[MATERIAL FOR THIS EXERCISE Boundary: Start]
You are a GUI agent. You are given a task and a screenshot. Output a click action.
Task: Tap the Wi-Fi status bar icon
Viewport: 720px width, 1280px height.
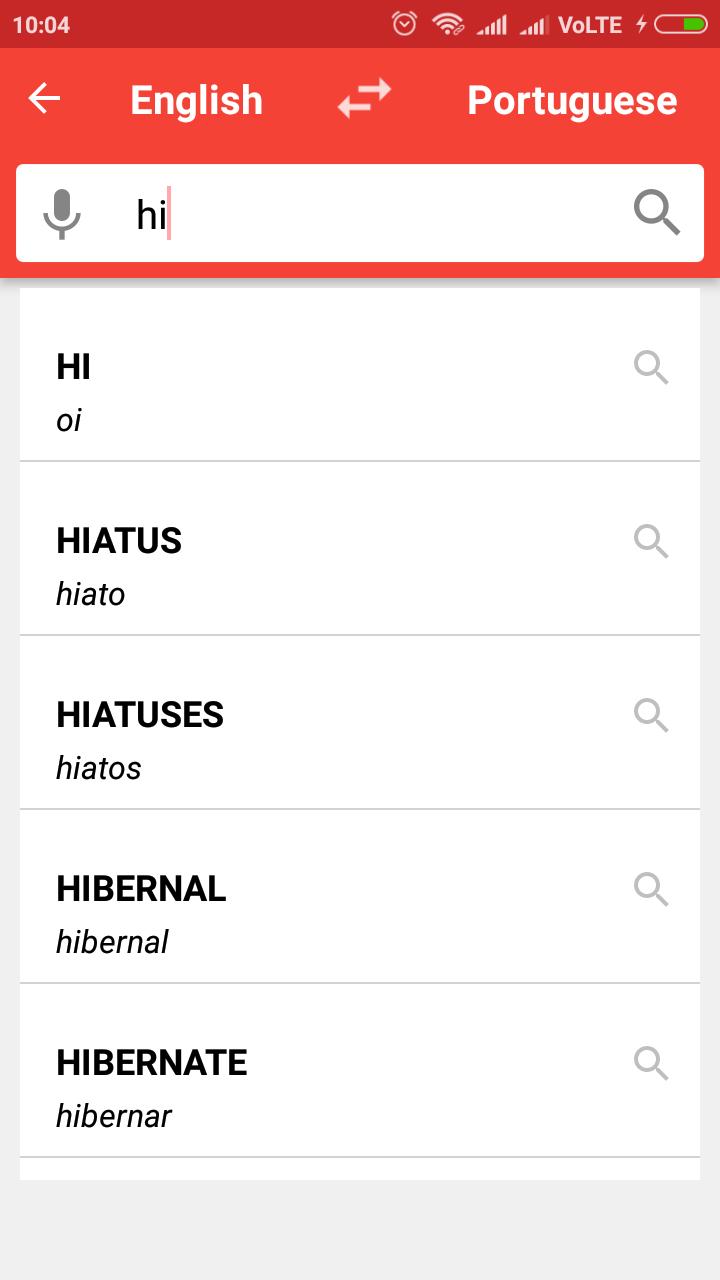(448, 24)
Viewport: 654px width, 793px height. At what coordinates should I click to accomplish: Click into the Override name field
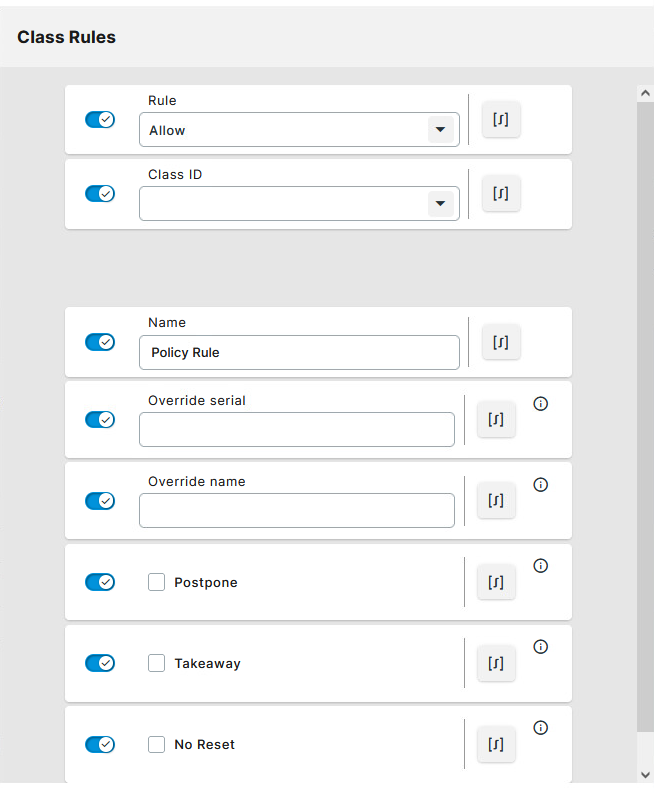point(296,511)
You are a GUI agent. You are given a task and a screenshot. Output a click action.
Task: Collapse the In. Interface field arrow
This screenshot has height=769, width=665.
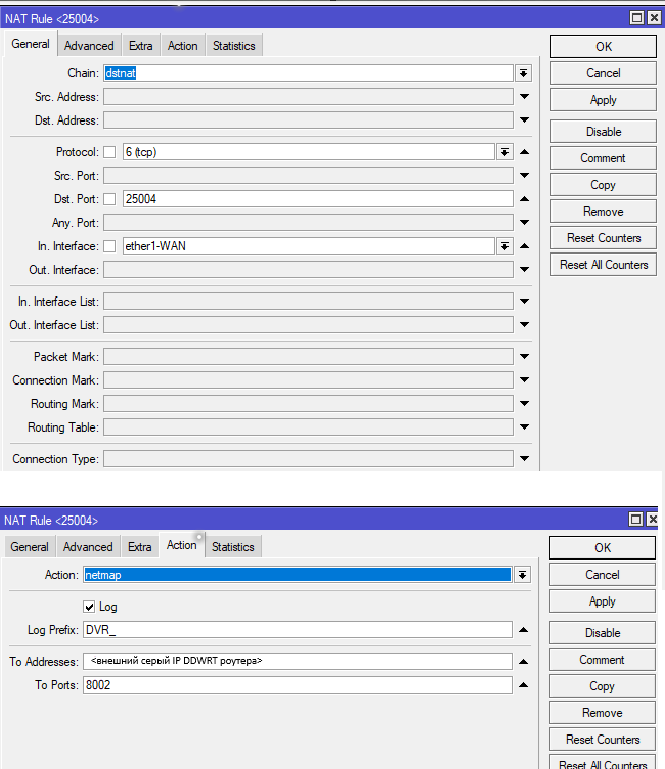[x=524, y=246]
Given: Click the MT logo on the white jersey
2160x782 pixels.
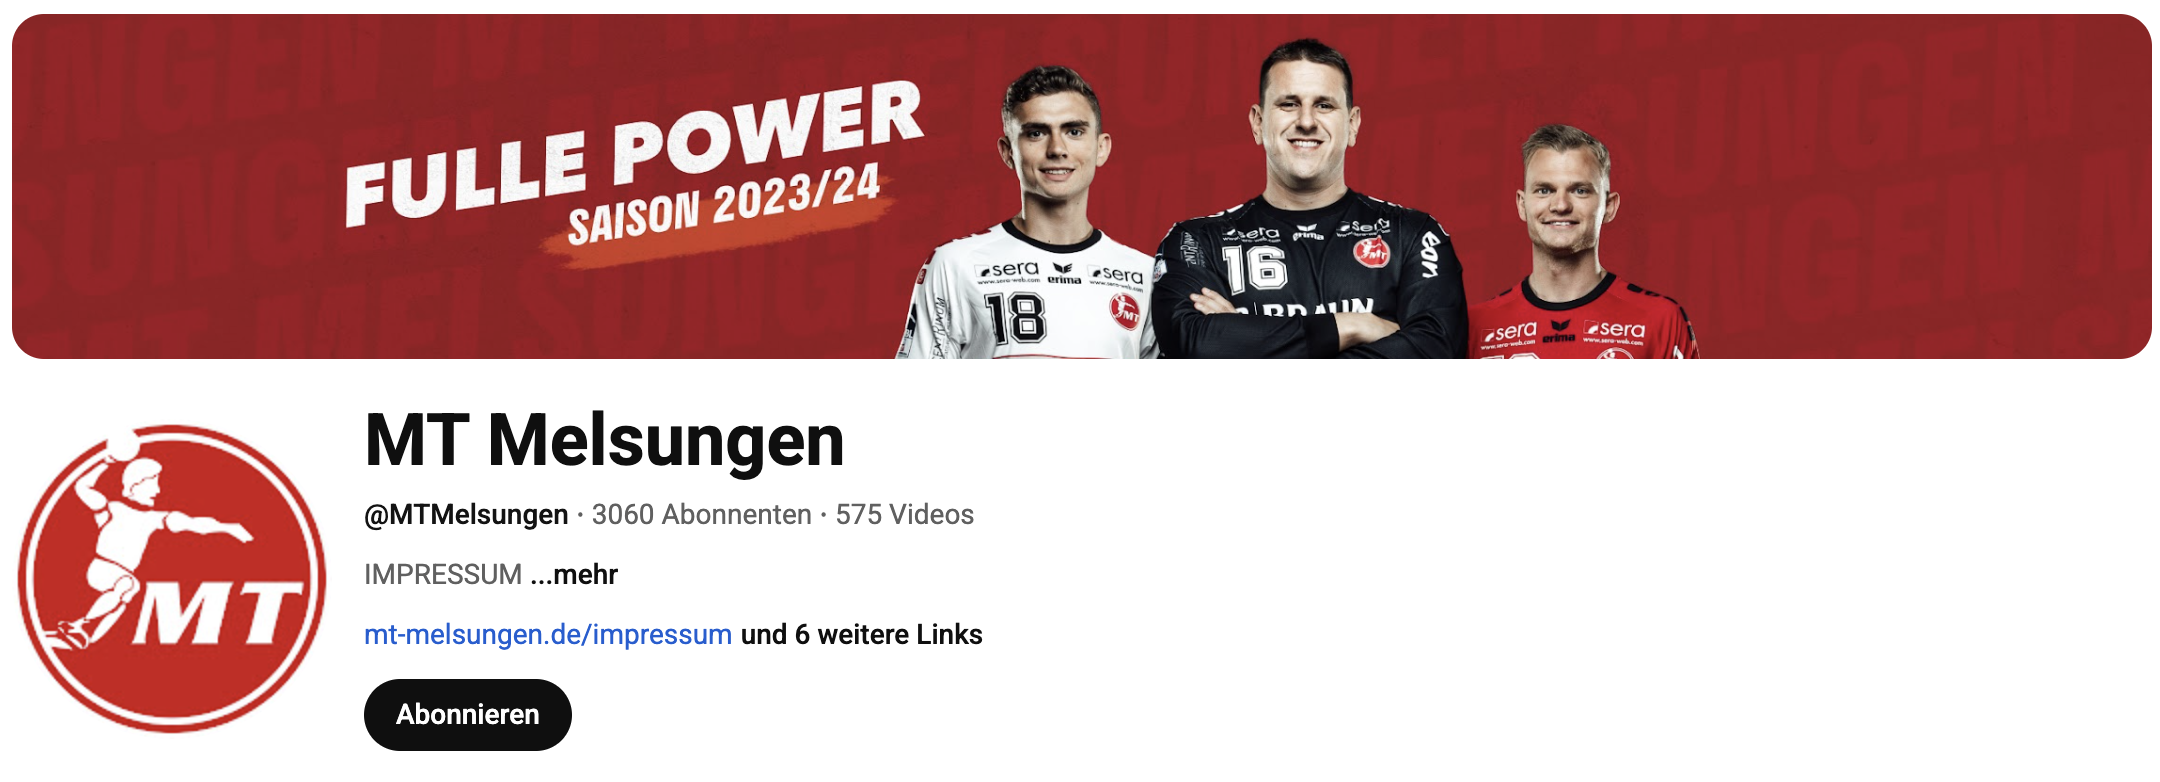Looking at the screenshot, I should click(1125, 312).
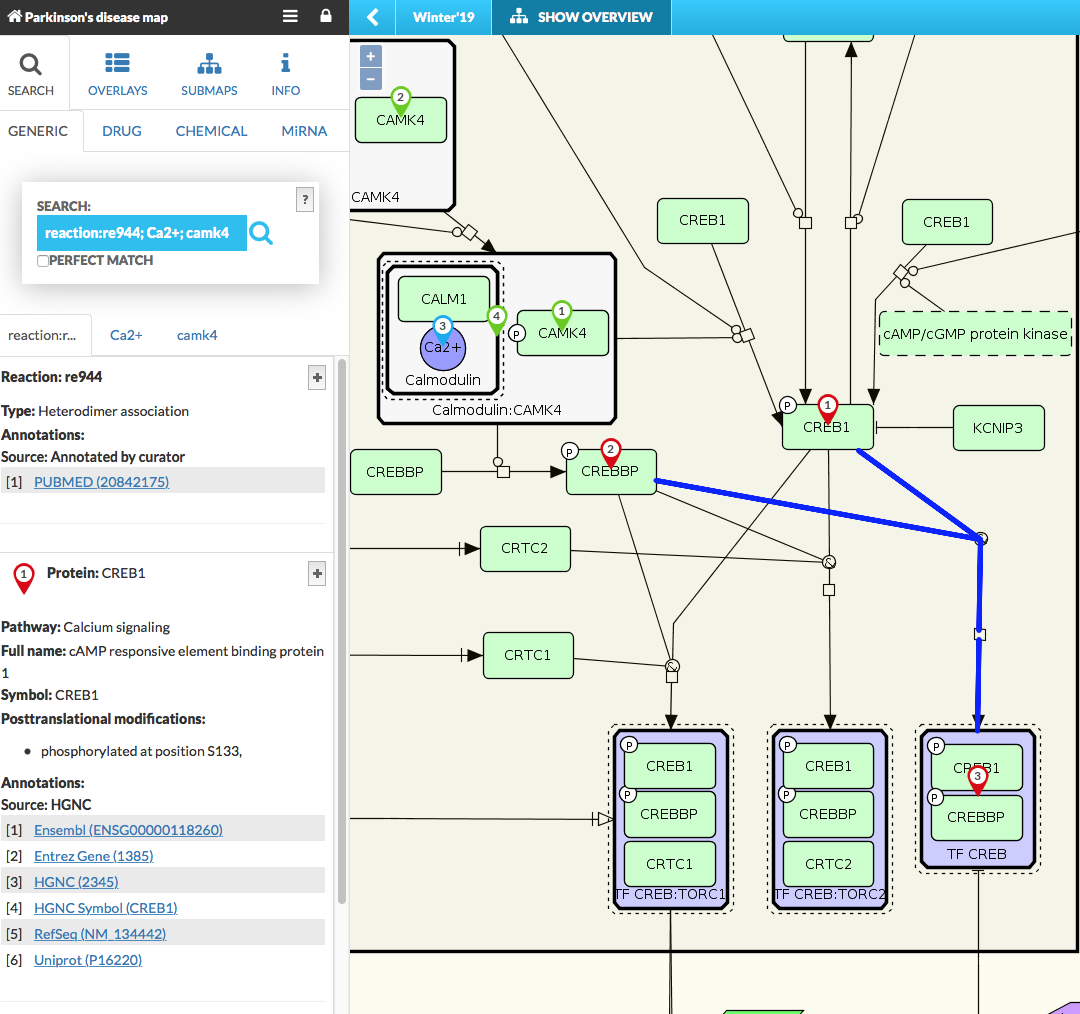1080x1014 pixels.
Task: Open the Submaps panel
Action: (x=209, y=74)
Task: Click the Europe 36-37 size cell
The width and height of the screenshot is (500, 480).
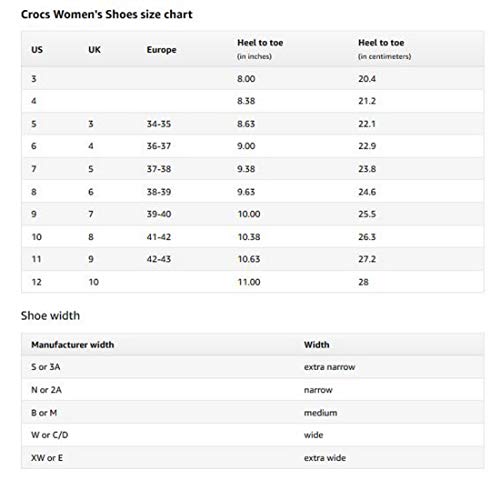Action: tap(159, 146)
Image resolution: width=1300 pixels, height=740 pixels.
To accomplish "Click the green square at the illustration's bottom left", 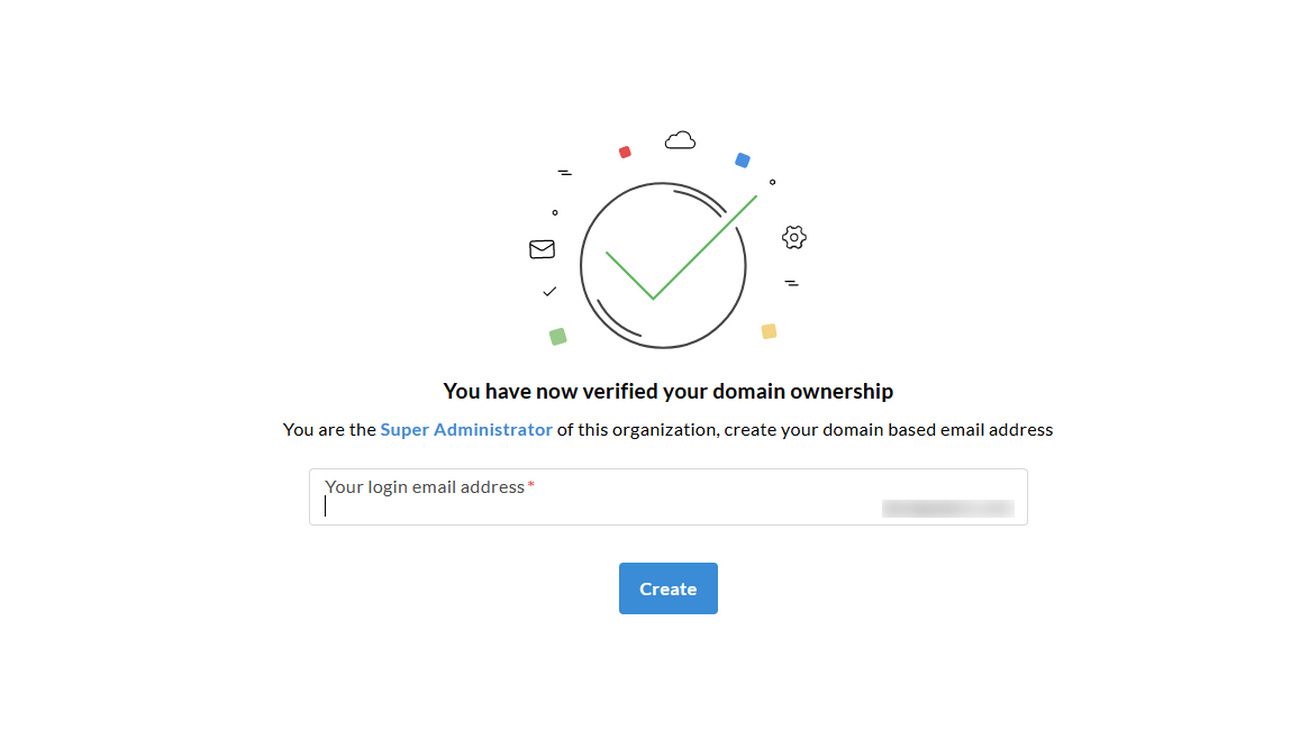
[MATERIAL FOR THIS EXERCISE Boundary: End]
▶ WHAT YOU ARE ASKED TO DO: Output every entry word for word, but omit the pictures.

▶ SOLUTION TO THIS PROBLEM:
You are a GUI agent. You are given a task and a screenshot. Output a click action.
Task: Tap the Wi-Fi status bar icon
Viewport: 720px width, 1280px height.
(448, 24)
Viewport: 654px width, 793px height. At what coordinates should I click to accomplish: Click into the Override name field
point(296,511)
You are a GUI agent. You are given a task and a screenshot. Output a click action.
Task: Collapse the In. Interface field arrow
This screenshot has height=769, width=665.
[x=524, y=246]
Given: Click the MT logo on the white jersey
2160x782 pixels.
Looking at the screenshot, I should click(1125, 312).
1080x1014 pixels.
Task: Open the Submaps panel
Action: (x=209, y=74)
Task: Click the Europe 36-37 size cell
The width and height of the screenshot is (500, 480).
Action: tap(159, 146)
Image resolution: width=1300 pixels, height=740 pixels.
To accomplish "Click the green square at the illustration's bottom left", 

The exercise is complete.